*JOB*.
List every line in the items below that contains the word "field".

------------

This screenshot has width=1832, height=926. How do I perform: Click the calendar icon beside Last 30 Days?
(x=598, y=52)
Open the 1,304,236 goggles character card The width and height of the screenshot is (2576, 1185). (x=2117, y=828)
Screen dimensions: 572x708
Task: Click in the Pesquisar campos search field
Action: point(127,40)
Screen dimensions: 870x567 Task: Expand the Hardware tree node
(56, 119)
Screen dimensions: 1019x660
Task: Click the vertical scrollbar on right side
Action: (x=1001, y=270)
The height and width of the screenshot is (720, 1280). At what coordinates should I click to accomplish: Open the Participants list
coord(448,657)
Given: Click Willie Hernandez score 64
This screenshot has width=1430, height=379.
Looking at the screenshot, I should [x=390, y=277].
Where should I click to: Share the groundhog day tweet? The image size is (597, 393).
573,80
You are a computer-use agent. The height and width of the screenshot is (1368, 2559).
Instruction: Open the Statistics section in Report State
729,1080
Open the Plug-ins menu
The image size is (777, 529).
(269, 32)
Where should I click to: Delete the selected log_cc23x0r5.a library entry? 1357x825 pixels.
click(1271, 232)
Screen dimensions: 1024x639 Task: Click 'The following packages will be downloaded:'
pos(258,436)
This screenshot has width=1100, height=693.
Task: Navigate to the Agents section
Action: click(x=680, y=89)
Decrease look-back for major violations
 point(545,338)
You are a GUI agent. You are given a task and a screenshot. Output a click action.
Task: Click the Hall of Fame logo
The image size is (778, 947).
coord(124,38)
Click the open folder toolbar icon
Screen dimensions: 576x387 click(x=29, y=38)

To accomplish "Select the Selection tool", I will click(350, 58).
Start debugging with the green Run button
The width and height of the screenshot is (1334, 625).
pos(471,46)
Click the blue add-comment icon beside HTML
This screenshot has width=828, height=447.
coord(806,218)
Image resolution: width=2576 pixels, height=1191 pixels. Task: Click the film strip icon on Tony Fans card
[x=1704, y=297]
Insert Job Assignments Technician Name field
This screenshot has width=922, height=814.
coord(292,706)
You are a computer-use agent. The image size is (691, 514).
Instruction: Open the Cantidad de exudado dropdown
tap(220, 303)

------------

*RESPONSE TO THIS TASK*.
Task: Click in the Pesquisar campos search field
Insert Job Assignments Technician Name field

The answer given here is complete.